Pharmaceutical companies have been doing similar computational predictions for years, says Jeremy Jenkins, a researcher at the Novartis Institutes. But he says that Novartis, which has a library of 1.5 million public and proprietary compounds, has never attempted to analyse as many proteins and drugs at once as Drugable has done.
Cardozo hopes that Drugable will be particularly helpful in evaluating psychiatric drugs, which often act in ways that are difficult to measure. As a demonstration, Cardozo’s group applied Drugable’s algorithm to clozapine and chlorpromazine, two drugs often prescribed to treat schizophrenia.

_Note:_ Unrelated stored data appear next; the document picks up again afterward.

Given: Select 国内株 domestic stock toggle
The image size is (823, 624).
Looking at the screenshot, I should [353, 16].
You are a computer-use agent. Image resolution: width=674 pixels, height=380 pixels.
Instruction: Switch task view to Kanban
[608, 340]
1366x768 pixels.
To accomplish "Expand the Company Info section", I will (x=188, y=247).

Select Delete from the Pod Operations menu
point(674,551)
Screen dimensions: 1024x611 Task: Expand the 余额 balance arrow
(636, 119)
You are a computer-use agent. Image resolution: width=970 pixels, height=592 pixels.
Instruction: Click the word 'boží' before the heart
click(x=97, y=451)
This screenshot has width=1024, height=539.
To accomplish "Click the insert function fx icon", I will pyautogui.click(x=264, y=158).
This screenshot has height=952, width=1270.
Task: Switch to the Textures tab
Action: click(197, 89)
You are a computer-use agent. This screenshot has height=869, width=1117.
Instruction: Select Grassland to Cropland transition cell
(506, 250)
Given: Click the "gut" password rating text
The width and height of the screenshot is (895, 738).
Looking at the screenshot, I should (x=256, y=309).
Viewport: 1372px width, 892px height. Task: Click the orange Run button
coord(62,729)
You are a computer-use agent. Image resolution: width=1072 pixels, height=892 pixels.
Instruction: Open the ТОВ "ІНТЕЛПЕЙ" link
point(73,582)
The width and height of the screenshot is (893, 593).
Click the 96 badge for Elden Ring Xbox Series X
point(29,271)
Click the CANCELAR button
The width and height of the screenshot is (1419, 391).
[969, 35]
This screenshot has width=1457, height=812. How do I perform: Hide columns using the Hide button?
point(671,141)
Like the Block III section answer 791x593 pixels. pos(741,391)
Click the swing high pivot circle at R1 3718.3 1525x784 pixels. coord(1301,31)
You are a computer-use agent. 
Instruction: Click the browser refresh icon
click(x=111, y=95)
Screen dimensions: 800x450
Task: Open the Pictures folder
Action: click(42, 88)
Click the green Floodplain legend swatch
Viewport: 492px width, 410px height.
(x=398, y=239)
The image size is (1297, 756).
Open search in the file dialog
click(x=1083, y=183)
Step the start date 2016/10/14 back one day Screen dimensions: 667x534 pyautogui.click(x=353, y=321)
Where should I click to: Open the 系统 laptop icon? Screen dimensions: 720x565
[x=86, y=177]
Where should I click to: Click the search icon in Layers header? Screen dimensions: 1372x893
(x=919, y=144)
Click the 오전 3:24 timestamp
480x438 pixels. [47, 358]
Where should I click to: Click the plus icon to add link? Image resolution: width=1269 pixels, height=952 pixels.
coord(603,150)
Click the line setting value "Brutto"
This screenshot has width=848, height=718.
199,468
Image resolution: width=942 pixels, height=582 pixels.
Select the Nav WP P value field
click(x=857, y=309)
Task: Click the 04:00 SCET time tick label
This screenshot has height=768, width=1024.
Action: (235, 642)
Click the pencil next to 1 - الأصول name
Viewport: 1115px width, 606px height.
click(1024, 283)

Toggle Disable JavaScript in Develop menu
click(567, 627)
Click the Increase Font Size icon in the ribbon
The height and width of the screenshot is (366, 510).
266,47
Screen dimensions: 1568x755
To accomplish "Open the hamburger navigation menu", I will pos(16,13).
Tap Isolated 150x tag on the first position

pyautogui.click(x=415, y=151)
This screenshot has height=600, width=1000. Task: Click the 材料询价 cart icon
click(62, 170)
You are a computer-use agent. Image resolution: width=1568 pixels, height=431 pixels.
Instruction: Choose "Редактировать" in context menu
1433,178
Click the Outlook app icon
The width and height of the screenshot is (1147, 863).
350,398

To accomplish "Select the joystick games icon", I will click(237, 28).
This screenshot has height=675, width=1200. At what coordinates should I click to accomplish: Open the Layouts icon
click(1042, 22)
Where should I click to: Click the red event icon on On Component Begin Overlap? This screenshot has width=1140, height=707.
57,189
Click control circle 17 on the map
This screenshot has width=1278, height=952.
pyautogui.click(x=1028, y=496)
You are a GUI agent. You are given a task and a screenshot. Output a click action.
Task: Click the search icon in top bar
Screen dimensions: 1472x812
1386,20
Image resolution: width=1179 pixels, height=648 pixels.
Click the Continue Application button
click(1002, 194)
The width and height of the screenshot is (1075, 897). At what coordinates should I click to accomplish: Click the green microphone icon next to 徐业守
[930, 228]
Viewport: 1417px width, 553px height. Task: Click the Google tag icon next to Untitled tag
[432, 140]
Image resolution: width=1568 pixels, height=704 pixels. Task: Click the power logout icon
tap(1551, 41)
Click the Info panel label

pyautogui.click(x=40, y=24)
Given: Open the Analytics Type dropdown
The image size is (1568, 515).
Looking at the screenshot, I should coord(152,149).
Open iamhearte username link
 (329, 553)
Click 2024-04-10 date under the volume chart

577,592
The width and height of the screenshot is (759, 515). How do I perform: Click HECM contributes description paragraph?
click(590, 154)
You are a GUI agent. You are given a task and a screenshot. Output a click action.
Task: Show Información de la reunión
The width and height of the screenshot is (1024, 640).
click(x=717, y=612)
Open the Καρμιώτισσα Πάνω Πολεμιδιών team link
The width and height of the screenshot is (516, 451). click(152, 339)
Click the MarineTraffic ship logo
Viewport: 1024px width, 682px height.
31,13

As expected, Drugable showed that the two drugs bind most strongly to receptors for the neurotransmitters serotonin and dopamine, which are expressed in the parts of the brain involved in higher information processing. But it found that clozapine, which also stabilizes mood disorders such as depression, binds strongly to a particular dopamine receptor called DRD4, which is expressed in the brain’s pineal gland — a known mood regulator.
The group also found that clozapine binds to a receptor in the part of the brain that regulates saliva production; excessive salivation is a known side effect of clozapine. Although the biochemical explanations for mood regulation and salivation have been proposed before, Cardozo says that Drugable can be used to reveal the most plausible mechanisms.